In summary, the expired gas always dilutes the vapour in the fresh gas being added to the system. With the very low fresh gas flows used with the ADE system, most of the expired gas (over 90%) is recycled gas so this dilution effect is significant. The good news is that it is easy to compensate for this effect. All you have to do is add more vapour to the fresh gas by turning up the vaporizer by 1-1.5%, keeping the fresh gas flow at recommended levels. As an anaesthetist and use an agent monitor on all patients, I generally find that inspired isoflurane level is about half the dialled concentration which I find is a useful guide. I’m therefore not scared to set 3.5% isoflurane knowing that patient is getting about 2%. But be aware that large fat animals soak up vapour – and hence a lot of vapour needs to be added back. It is these patients who often become light if the dialled % is not increased to the levels I recommend above. With sevoflurane almost all the problems described above are minimized as it is minimally absorbed into tissues. Almost all that goes in comes out; even at the low flows, sevoflurane is an incredibly stable anaesthetic agent.

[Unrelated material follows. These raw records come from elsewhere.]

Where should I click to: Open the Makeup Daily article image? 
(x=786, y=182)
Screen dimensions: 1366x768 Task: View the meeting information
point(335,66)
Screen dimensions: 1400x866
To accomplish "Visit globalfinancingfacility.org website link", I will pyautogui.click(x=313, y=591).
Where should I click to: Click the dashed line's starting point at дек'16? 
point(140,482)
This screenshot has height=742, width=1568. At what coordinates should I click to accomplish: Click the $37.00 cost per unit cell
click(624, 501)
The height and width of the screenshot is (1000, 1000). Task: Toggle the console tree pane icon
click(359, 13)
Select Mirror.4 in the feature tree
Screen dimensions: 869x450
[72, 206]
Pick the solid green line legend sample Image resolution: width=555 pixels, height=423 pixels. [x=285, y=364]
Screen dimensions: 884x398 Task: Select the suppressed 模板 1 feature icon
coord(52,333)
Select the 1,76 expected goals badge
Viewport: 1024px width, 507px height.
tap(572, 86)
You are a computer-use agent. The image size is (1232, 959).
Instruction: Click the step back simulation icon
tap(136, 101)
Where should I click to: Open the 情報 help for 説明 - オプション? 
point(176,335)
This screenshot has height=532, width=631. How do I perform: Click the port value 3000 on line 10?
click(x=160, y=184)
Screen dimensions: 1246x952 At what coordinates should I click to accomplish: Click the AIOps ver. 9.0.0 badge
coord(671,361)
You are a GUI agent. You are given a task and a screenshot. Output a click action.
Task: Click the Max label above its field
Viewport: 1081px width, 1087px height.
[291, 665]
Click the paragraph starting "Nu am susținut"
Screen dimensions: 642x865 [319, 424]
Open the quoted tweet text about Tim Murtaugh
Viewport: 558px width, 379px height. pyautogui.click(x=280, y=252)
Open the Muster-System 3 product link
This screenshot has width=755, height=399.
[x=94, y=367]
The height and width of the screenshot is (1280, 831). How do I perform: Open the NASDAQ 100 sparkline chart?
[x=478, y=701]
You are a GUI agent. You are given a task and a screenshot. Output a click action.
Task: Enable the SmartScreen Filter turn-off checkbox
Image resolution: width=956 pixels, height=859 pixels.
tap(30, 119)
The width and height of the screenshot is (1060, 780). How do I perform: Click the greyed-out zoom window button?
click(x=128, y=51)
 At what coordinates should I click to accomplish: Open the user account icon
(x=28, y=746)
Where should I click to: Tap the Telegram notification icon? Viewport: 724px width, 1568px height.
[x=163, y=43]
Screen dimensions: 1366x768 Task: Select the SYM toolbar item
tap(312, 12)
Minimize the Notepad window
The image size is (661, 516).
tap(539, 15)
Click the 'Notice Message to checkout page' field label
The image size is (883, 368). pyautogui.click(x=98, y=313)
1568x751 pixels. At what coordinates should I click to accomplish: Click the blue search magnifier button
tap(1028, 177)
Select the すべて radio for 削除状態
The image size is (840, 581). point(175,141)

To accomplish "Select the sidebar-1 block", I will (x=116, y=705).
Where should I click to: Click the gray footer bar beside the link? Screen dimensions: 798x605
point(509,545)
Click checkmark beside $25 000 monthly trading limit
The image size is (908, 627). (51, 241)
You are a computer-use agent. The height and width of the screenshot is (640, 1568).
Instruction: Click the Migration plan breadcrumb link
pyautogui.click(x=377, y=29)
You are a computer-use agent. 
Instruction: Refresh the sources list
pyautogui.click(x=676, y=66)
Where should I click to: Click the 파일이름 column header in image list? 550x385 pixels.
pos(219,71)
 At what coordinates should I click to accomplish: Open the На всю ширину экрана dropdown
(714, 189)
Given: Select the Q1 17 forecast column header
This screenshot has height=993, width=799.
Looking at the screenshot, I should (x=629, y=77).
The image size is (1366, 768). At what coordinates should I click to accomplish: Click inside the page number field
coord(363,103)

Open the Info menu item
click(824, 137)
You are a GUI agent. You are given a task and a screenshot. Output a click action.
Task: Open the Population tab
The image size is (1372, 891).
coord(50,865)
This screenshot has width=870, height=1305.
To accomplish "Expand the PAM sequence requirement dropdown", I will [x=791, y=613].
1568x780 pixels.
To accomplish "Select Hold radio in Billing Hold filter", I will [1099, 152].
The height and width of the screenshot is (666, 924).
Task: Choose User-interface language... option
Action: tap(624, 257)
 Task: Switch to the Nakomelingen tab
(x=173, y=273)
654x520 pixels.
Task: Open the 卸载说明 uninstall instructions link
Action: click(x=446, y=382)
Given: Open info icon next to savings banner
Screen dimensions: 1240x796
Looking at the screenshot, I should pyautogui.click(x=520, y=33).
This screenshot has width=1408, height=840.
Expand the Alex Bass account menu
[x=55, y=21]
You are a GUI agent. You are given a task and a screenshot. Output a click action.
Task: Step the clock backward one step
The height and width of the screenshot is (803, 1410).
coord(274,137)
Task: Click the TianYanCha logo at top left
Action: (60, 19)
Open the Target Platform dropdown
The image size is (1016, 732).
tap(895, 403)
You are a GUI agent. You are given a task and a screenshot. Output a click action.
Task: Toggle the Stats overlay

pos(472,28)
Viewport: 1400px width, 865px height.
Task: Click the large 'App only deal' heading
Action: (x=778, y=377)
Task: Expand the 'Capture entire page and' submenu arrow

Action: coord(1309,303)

Cost savings: It is obvious that if the fresh gas flow when recycling uses 7 times less, then costs of both vapour and oxygen will be reduced by the same amount. With sevoflurane at £13/hr at 2 l/min, the ADE-circle reduces this cost to £2/hr at 300 ml/min – saving £11 per hour! See the savings chart of the website www.aesmedical.co.za/ade/.
It may seem that costs are increased if the vaporizer is set higher as recommended above, but at such low flows you will still save a lot of money and reduce pollution. Using a low FGF of 300 ml/min at 3% isoflurane still costs over 4 times less than 2% at 2 l/min commonly used with other circle systems (eg “the hamster wheel”). In addition, the animal gets a better anaesthetic as expired gas is warmed and humidified – the necessity for body warmers is reduced! An activated charcoal absorber will also last much longer as little is directed to it.
Conclusion: It is easy to control anaesthetic depth when recycling. At very low flows vaporizers settings with isoflurane need to be increased by 1-1.5%. With sevoflurane these adjustments are not usually required.
The FGFs recommended above only apply to the Humphrey ADE-circle system and not to other circle systems. The new ADE self-regulating 4-phase exhaust valve and other design changes confer significant advantage over all other recycling systems such the round “hamster wheel” or “U” canisters. These canisters are poorly designed because they save expired gas but waste fresh gas. It is these older canister designs that require higher fresh gas flows. Conversely and more logically, the Humphrey ADE-circle systems saves fresh gas and eliminates alveolar gas!